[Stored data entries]
◇ ◇ ◇
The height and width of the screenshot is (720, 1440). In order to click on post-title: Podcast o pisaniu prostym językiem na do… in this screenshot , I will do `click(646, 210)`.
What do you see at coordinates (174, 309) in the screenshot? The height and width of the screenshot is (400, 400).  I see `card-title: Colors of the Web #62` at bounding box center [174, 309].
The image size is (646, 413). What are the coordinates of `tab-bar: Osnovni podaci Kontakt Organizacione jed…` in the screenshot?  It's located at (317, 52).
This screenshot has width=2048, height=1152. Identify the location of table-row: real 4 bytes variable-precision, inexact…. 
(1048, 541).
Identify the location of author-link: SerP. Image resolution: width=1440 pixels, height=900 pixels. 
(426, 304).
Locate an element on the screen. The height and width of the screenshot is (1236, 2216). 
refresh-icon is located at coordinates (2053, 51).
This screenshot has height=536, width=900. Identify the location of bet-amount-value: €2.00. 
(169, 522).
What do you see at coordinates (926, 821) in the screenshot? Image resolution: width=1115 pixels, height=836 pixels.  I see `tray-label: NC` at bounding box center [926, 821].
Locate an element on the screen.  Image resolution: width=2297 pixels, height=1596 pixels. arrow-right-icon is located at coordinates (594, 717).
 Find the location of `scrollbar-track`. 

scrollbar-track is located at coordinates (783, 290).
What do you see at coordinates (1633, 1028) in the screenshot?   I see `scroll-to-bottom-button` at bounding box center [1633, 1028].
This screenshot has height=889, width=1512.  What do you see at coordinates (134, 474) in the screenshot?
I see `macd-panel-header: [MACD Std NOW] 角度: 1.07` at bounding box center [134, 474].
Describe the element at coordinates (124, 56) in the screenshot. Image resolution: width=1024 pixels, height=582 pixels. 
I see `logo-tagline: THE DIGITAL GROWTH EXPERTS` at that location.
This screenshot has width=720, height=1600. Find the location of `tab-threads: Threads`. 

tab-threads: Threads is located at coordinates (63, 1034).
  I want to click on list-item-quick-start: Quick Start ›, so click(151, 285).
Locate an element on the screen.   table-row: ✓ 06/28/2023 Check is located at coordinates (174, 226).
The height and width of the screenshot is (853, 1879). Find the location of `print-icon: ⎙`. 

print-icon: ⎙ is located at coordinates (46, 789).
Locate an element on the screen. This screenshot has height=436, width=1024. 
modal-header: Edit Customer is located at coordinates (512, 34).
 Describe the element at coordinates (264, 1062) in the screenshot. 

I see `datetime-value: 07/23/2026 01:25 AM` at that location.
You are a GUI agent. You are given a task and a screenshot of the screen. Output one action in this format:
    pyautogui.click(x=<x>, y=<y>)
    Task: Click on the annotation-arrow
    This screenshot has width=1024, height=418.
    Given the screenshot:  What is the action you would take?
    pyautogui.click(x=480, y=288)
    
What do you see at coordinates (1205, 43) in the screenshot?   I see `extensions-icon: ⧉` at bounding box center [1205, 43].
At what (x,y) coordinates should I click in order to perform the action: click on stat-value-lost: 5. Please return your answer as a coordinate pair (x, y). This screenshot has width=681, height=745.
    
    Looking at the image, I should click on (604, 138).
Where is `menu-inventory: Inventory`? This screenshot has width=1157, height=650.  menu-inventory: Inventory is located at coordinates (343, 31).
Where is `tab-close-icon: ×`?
◇ ◇ ◇
#### WORK INSTRUCTION
Copy the rows word for word, starting at the line that contains "What do you see at coordinates (1205, 43)" and continuing through the final row.

#### YOUR SOLUTION
What do you see at coordinates (1205, 43) in the screenshot?   I see `extensions-icon: ⧉` at bounding box center [1205, 43].
At what (x,y) coordinates should I click in order to perform the action: click on stat-value-lost: 5. Please return your answer as a coordinate pair (x, y). This screenshot has width=681, height=745.
    
    Looking at the image, I should click on (604, 138).
Where is `menu-inventory: Inventory`? This screenshot has width=1157, height=650.  menu-inventory: Inventory is located at coordinates (343, 31).
Where is `tab-close-icon: ×`?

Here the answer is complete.